The top priorities include a domestic push for an overhaul of the nation's financial regulatory system and a foreign policy focus on nuclear safety. With an eye on the midterm elections, the overall goal is to demonstrate that Democrats, when given a majority, know how to govern.
In the span of just a few days, the president achieved victory on the healthcare overhaul that had been his top priority, announced a nuclear arms treaty with Russia, pushed through Congress a major reform of student loans and received a rock-star welcome from troops in Afghanistan.
Clearly buoyed by the successes, the president looked back fondly on the big wins, singling out health care and student loans as "two major victories in one week that will improve the lives of our people for generations to come." The mood might be contagious. After months of gloom, there are now early signs of cautious optimism on Capitol Hill and even a little ebullience at the White House.
"The truth is that health care was the issue that animated a lot of people for the campaign," said Deputy Press Secretary Josh Earnest. "For some people, this was the reason they got involved and worked so hard. Taking the long view, this was the issue that some people dedicated their lives to, and it was satisfying to score a win."
The mood has similarly improved inside the Democratic caucuses in Congress, said former Rep.

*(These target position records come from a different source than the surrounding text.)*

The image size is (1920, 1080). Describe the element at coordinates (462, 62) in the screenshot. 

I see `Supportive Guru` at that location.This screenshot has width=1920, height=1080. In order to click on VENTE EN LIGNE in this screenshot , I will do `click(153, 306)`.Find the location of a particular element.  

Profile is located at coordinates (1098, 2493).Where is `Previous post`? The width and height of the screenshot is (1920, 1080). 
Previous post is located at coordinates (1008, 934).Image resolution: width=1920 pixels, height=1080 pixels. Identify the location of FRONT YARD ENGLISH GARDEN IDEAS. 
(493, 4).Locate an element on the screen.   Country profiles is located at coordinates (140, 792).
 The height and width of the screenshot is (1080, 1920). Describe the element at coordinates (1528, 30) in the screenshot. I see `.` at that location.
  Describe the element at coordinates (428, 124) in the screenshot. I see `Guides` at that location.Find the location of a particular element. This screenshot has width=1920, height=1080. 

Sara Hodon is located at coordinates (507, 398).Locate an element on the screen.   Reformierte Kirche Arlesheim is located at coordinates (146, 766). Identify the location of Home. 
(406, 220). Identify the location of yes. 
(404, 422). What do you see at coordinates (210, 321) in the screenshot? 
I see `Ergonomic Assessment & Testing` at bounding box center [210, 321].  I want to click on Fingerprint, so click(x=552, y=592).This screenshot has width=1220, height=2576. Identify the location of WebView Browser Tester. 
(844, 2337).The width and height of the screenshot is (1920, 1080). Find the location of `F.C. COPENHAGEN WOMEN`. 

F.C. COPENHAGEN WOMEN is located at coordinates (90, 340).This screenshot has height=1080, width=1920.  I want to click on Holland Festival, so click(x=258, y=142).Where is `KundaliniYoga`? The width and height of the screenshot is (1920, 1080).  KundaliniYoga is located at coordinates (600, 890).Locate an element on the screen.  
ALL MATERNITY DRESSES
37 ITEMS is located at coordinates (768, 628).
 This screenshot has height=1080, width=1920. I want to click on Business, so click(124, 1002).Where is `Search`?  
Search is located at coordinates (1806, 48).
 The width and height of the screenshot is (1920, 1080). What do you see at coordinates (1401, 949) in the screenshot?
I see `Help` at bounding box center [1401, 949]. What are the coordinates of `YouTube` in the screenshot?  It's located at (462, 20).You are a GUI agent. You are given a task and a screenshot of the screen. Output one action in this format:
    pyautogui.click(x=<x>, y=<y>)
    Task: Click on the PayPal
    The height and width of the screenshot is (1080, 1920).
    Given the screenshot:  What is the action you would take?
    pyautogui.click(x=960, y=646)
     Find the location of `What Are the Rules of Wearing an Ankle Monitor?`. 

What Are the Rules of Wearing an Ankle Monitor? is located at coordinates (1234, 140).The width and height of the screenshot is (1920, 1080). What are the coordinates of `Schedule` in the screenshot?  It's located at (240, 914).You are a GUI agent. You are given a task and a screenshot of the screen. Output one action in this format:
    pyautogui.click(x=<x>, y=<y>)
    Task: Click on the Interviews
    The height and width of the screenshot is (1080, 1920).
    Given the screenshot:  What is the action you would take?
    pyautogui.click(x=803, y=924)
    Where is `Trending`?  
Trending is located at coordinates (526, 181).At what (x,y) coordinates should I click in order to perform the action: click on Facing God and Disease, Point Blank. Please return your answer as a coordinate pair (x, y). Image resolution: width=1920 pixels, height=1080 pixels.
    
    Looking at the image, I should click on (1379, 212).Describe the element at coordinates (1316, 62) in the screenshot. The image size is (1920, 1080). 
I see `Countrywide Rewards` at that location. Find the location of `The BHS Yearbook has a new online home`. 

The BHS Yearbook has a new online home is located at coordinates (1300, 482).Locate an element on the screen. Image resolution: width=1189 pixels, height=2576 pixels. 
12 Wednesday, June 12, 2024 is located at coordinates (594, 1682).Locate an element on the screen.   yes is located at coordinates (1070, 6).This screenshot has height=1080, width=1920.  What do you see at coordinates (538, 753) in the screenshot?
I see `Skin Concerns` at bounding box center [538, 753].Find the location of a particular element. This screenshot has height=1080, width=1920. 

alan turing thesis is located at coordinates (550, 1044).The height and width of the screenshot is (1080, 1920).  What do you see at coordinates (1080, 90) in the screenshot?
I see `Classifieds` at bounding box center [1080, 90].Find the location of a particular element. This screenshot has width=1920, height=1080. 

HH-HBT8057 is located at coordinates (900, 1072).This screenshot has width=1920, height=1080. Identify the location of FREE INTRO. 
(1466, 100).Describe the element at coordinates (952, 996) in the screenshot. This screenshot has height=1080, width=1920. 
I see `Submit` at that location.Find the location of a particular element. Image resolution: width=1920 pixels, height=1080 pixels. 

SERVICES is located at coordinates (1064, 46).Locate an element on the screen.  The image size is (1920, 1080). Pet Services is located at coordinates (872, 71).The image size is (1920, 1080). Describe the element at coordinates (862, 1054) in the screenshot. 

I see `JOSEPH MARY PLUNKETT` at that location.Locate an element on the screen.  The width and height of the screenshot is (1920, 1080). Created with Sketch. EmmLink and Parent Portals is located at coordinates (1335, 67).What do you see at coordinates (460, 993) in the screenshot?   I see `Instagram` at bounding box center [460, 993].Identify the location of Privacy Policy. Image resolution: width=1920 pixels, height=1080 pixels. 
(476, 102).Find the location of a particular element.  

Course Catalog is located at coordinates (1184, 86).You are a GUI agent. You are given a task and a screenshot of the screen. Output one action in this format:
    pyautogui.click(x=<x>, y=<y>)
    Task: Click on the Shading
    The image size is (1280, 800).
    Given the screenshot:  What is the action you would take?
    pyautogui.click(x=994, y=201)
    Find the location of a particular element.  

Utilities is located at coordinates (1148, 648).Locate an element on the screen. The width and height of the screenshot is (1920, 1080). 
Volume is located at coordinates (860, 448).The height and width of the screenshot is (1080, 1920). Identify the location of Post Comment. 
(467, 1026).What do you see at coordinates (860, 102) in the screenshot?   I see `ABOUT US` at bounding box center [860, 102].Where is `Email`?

Vic Fazio, D-Calif., who stays in close contact with former colleagues. "There is still a lot of angst about how each individual is going to handle their own politics on health care," he said. "But the momentum has been shifting, and the morale is improving. Democrats now think they see some hope out there where a few months ago they were very grim and very frightened about the future."
Fazio said Obama would have had little hope for the rest of his legislative agenda this year had he lost on health care. "Whether his presidency would have been threatened, I don't know. But certainly his majorities would have been threatened," he said. "Members would have hunkered down and been very, very hard to reach for the rest of the session on almost anything."
Now, said Earnest, the wins "build some momentum on Capitol Hill for the president's agenda," adding they should "encourage members of Congress to continue pursuing an agenda" set by the president. He said the White House views financial regulatory reform and the upcoming nuclear safety summit as most important.
Democratic pollster Stan Greenberg agreed that there is a linkage between the outcome of the health fight and the rest of the agenda. "Each thing they do increases their ability to do the next," he said. "Health care increased their ability to do financial regulation."
The key issue, he contended, is making government work.
"Competence matters," Greenberg said. "Up until now, Democrats have failed in governance. They need a series of things that shows that they can address the big problems and act together."